Dutta came across the subject during conversations with his friends in the armed forces. “They spoke about this battle (which India won) and I felt that this story needs to be told. As a country, we need encouragement. We need to feel good about ourselves, instead of thinking that China is more powerful or any other country for that matter is more powerful,” he says.

The Nathu La and Cho La clashes began on September 11, 1967, alongside the border of the Himalayan Kingdom of Sikkim, then an Indian territory. The initial turbulence went on for four days, before the clashes began again in October of that year. But Indian troops stood their ground and forced the Chinese soldiers to withdraw at Cho La. The Indian army, however, stood ground, reclaiming Sikkim, which then joined the Indian union as a state in 1975.

For the film, like for his earlier war films, Dutta met the soldiers and their families. He brings up a line in the trailer of Paltan: A soldier doesn’t die when he is shot at, but when he is forgotten. “In my own way, I make my contributions, now that I am on this earth,” he says. “Everyday something is happening in the lives of the soldiers sitting at the borders, families are being destroyed forever. We need to give them the credit.”

More often than not, war films and now even sports biopics that end up showing clashes between India-Pakistan, has been termed too jingoistic in nature. Dutta, however, feels we are taking things out of context. “Jingoism, you must understand, is being used too often by most of the people.
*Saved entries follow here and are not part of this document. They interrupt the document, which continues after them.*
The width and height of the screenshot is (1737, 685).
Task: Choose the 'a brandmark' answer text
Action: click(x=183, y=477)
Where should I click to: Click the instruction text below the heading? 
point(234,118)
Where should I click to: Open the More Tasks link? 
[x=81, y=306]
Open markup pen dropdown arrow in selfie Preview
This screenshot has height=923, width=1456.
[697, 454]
The word is ridiculously applied to the country. India has never been an aggressor, has never attacked another nation or grabbed any territory. We have always been invaded and been enslaved by foreigners. People using the word must re-look the meaning of the word in the dictionary. Once that happens, you will realise that the word doesn’t apply to India at all, and that should be the end of it.”

With Paltan, Dutta has also got back to direction after 12 years. His last being Umrao Jaan (2006). In the interim, a lot has changed. His father, who collaborated as a writer on all his scripts, is no more. That left a vacuum in his life and the process of filmmaking. He recalls how his assistant directors and technicians who have been with him since the time of Yateem (1988) dissuaded him from the idea of bringing in a writer. “They said I won’t be able to work with anyone, and that it would be better to write the script on my own. They gave me a lot of strength that I can do it.” He fiddled with the idea for a bit, and then wrote the film himself.
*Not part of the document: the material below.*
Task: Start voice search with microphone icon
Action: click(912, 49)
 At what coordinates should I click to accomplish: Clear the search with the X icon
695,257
Another big change has been the advent of the digital cameras, but he is happy with the change. Umrao Jaan was shot completely on celluloid, and he has been surprised how digital cameras gave him the freedom to shoot without any limitations.
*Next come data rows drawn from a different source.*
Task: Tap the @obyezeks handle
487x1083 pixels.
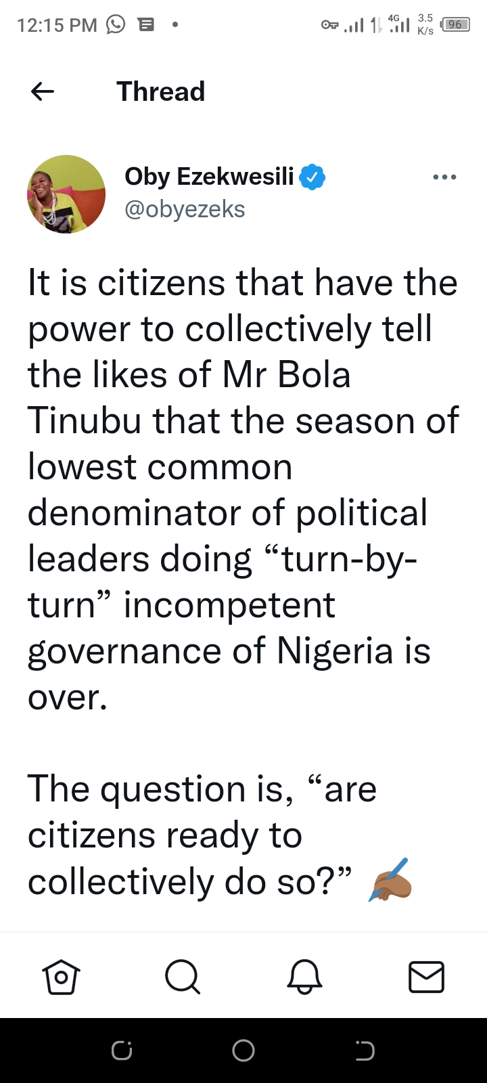Action: 185,209
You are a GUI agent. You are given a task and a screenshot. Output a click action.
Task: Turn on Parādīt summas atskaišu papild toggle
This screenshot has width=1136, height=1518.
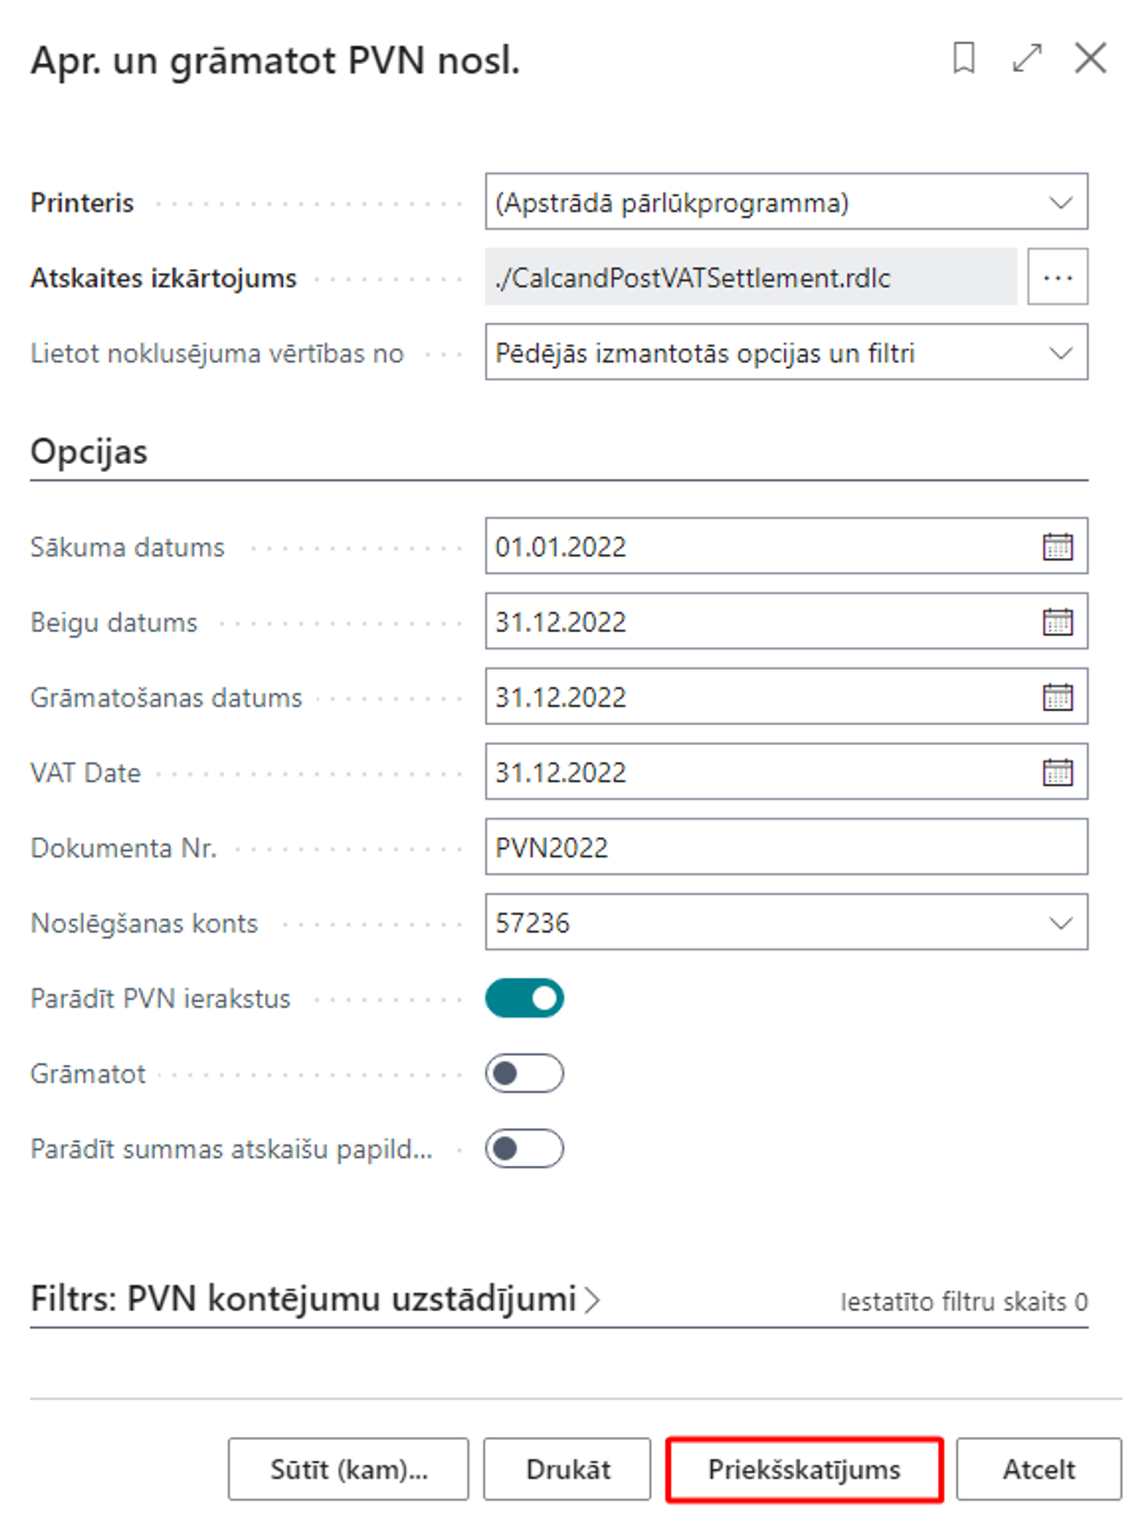coord(525,1148)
Besides, the promotional campaigns around films, are a bigger change. Dutta has adjusted to it —attending press conferences, media interviews and other activities, but he loves his privacy. “I have never been social. I have always let my work speak for me, and it will remain that way even now,” says Dutta who says he is not governed by the box-office collection. “What I am happy about is that the little number of films that I have done, I have never stooped low or played to the gallery. I have done what I had to do with a certain class, and I want it to remain like that.”